Start of Block

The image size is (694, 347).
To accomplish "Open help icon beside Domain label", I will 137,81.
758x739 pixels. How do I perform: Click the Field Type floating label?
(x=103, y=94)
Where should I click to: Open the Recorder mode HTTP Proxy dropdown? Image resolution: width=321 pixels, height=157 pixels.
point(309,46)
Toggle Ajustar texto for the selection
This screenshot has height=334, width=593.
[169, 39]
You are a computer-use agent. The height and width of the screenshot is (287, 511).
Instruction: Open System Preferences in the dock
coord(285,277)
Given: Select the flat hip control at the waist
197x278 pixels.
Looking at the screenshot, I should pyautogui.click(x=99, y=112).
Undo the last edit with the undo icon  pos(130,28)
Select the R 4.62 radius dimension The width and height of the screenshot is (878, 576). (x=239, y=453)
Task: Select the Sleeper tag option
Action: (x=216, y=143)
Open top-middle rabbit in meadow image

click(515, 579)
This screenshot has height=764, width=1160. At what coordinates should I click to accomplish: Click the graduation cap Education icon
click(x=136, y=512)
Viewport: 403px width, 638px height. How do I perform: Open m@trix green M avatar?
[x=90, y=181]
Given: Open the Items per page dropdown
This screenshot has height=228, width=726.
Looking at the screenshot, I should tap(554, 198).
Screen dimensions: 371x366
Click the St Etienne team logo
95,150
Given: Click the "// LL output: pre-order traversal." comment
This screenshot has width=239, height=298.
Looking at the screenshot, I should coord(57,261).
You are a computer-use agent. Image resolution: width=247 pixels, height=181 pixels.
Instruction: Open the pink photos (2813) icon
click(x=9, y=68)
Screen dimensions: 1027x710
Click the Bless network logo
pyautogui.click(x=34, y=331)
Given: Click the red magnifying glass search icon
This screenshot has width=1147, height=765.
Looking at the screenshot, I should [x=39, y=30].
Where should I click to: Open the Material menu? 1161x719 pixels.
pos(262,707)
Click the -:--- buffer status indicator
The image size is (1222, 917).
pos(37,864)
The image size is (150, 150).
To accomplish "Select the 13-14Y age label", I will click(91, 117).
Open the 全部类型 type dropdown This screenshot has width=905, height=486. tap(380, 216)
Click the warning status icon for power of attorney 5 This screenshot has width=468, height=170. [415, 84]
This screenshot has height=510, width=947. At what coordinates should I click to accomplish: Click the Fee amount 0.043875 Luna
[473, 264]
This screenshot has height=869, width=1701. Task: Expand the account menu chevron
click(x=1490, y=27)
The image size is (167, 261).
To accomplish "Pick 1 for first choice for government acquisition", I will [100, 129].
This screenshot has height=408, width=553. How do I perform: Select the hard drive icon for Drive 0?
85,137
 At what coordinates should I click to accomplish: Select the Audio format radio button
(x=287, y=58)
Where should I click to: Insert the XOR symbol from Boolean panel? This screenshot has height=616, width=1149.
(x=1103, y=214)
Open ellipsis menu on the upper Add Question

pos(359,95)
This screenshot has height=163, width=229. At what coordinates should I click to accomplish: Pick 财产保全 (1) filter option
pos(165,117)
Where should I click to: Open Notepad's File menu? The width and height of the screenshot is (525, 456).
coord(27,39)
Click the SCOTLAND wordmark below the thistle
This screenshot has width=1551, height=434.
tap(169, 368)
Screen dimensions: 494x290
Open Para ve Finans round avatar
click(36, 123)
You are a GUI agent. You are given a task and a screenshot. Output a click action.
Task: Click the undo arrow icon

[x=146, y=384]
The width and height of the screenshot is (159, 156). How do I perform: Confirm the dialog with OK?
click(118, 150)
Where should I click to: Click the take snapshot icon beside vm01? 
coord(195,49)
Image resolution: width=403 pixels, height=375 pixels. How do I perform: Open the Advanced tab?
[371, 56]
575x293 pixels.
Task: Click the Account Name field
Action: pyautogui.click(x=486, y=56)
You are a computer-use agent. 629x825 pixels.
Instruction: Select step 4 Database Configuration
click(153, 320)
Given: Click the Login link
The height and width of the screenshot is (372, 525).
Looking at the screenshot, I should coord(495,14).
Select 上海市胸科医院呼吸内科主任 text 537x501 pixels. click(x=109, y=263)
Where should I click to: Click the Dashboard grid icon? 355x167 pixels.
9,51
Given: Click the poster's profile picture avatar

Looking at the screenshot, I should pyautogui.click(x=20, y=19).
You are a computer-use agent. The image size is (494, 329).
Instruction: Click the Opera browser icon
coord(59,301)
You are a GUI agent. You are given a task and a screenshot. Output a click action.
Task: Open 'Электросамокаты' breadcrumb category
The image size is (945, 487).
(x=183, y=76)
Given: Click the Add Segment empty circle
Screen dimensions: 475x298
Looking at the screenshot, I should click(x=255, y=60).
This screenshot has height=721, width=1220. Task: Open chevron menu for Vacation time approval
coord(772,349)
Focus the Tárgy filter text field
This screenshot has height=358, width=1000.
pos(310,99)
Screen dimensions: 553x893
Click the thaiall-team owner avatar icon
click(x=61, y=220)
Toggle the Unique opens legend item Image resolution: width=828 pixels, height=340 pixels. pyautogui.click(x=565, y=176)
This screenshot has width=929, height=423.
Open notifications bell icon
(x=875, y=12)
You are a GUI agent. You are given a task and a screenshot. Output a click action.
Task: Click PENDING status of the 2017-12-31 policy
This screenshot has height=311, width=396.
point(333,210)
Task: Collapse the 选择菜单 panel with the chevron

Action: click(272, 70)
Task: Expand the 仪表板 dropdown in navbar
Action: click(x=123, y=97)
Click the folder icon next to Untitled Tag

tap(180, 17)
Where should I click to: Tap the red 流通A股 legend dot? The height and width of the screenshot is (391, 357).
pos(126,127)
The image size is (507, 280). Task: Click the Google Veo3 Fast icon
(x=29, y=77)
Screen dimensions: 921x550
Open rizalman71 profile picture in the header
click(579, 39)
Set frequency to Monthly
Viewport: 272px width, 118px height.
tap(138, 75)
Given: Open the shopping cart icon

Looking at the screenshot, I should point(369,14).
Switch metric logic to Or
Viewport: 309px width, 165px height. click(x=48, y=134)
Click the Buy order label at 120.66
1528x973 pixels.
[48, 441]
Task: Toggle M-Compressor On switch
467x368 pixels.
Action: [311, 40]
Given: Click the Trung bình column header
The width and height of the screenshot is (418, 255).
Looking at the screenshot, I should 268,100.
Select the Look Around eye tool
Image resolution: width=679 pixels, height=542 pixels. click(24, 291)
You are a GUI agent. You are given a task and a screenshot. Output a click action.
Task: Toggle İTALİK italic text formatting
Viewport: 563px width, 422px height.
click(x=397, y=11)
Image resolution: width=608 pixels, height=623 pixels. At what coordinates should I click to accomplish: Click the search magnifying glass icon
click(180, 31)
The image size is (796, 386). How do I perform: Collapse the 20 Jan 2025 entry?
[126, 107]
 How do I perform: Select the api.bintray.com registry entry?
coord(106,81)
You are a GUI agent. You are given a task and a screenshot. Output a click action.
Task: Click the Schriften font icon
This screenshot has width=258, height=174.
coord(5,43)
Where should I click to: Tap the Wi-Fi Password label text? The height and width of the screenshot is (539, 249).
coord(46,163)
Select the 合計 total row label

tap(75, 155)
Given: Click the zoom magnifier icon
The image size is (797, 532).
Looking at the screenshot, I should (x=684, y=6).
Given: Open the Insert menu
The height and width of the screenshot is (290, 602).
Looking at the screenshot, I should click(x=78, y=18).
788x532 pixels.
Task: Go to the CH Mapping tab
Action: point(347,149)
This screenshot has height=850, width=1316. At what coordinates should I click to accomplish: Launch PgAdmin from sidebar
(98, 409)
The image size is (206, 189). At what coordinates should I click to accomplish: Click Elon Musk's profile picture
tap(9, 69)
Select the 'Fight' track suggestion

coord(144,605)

End of Block

> _What to work on_
Report each line of the entries where the word "will" occurs.

> _Task response_
To accomplish "Open help icon beside Domain label", I will 137,81.
To accomplish "Select the 13-14Y age label", I will click(91, 117).
To accomplish "Pick 1 for first choice for government acquisition", I will [100, 129].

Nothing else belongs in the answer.